■ TEXT PROVIDED
"""

I began reading books when I was in my early twenties, thanks to my business school’s extensive library. Needless to say, if someone had asked me back then to create a list of the fifteen best marketing books, I would have crawled under my bed.
I enrolled at a business school that was well-known for its advertising programme but also offered a finance degree. I chose the latter but course-corrected after passing out.
In some respects, I owe my marketing career to business school since I would not have been exposed to the world of marketing and advertising had it not been for the business school.
At the time, I was more interested in fiction novels since they helped alleviate the cognitive load imposed by academic books and projects. From Chetan Bhagat to Abhijit Bhaduri, I read everything. However, as time went by, I gradually transitioned to non-fiction books.

"""

■ EXERCISES
1. Reproduce part of the passage about reading and business school word for word, beginning at "In some respects, I" and stopping after "the business school.".
2. In the passage about reading and business school, which of the two degrees offered did the writer choose?
The listing has no connection to the passage about reading and business school.

■ MATERIAL
"""

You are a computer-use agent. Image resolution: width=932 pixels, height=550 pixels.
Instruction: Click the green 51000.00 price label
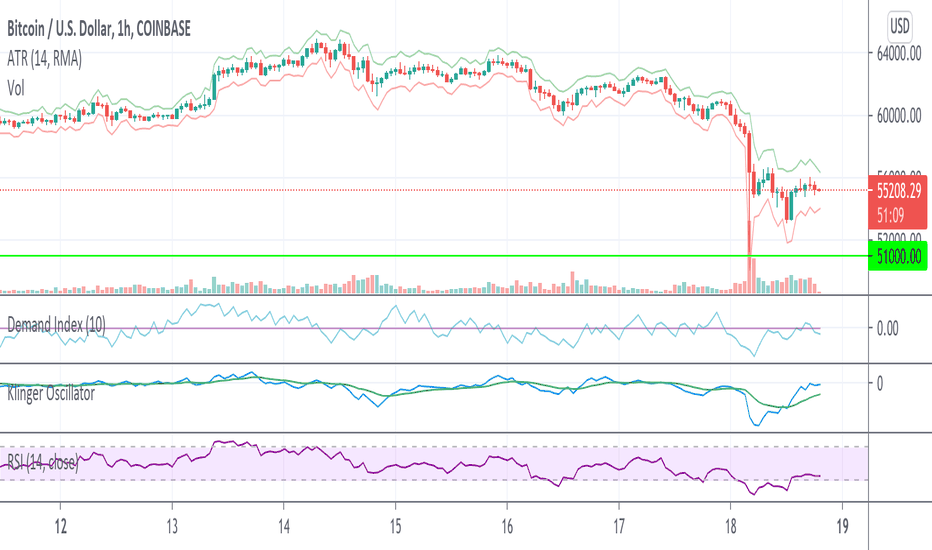click(898, 256)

"""

■ OUTPUTS BY TASK
1.
In some respects, I owe my marketing career to business school since I would not have been exposed to the world of marketing and advertising had it not been for the business school.

2. The finance degree.